*Exercise details*: Each line of the data below must be given again exactly as written.

*Stored items*:
········
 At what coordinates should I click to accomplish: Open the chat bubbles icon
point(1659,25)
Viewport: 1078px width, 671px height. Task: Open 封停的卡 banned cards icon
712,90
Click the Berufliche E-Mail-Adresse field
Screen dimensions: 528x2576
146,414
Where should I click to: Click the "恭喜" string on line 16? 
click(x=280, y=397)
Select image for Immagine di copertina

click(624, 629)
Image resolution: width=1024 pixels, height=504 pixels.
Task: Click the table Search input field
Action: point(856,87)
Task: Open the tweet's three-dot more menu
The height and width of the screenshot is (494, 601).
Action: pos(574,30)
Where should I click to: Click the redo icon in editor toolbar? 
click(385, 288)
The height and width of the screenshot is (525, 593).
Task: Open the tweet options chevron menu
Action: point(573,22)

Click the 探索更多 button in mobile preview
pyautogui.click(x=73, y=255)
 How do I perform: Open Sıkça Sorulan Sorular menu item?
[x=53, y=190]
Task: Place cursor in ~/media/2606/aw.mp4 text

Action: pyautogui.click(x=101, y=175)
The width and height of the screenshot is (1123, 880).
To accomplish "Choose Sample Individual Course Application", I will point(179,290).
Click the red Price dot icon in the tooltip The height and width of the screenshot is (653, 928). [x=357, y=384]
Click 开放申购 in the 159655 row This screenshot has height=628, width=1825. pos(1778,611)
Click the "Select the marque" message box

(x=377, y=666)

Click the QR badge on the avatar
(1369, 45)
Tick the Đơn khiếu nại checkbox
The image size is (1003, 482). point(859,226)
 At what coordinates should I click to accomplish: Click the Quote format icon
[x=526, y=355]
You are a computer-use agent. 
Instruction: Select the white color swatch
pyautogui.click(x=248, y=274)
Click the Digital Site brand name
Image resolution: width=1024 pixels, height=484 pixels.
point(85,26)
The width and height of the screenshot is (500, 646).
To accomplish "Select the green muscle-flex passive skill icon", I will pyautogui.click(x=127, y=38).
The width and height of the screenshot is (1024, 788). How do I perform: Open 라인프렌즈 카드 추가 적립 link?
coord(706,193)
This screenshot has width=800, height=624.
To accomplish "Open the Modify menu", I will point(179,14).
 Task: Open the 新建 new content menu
········
*Answer*:
 At what coordinates should I click to accomplish: Open the chat bubbles icon
point(1659,25)
Viewport: 1078px width, 671px height. Task: Open 封停的卡 banned cards icon
712,90
Click the Berufliche E-Mail-Adresse field
Screen dimensions: 528x2576
146,414
Where should I click to: Click the "恭喜" string on line 16? 
click(x=280, y=397)
Select image for Immagine di copertina

click(624, 629)
Image resolution: width=1024 pixels, height=504 pixels.
Task: Click the table Search input field
Action: point(856,87)
Task: Open the tweet's three-dot more menu
The height and width of the screenshot is (494, 601).
Action: pos(574,30)
Where should I click to: Click the redo icon in editor toolbar? 
click(385, 288)
The height and width of the screenshot is (525, 593).
Task: Open the tweet options chevron menu
Action: point(573,22)

Click the 探索更多 button in mobile preview
pyautogui.click(x=73, y=255)
 How do I perform: Open Sıkça Sorulan Sorular menu item?
[x=53, y=190]
Task: Place cursor in ~/media/2606/aw.mp4 text

Action: pyautogui.click(x=101, y=175)
The width and height of the screenshot is (1123, 880).
To accomplish "Choose Sample Individual Course Application", I will point(179,290).
Click the red Price dot icon in the tooltip The height and width of the screenshot is (653, 928). [x=357, y=384]
Click 开放申购 in the 159655 row This screenshot has height=628, width=1825. pos(1778,611)
Click the "Select the marque" message box

(x=377, y=666)

Click the QR badge on the avatar
(1369, 45)
Tick the Đơn khiếu nại checkbox
The image size is (1003, 482). point(859,226)
 At what coordinates should I click to accomplish: Click the Quote format icon
[x=526, y=355]
You are a computer-use agent. 
Instruction: Select the white color swatch
pyautogui.click(x=248, y=274)
Click the Digital Site brand name
Image resolution: width=1024 pixels, height=484 pixels.
point(85,26)
The width and height of the screenshot is (500, 646).
To accomplish "Select the green muscle-flex passive skill icon", I will pyautogui.click(x=127, y=38).
The width and height of the screenshot is (1024, 788). How do I perform: Open 라인프렌즈 카드 추가 적립 link?
coord(706,193)
This screenshot has width=800, height=624.
To accomplish "Open the Modify menu", I will point(179,14).
 Task: Open the 新建 new content menu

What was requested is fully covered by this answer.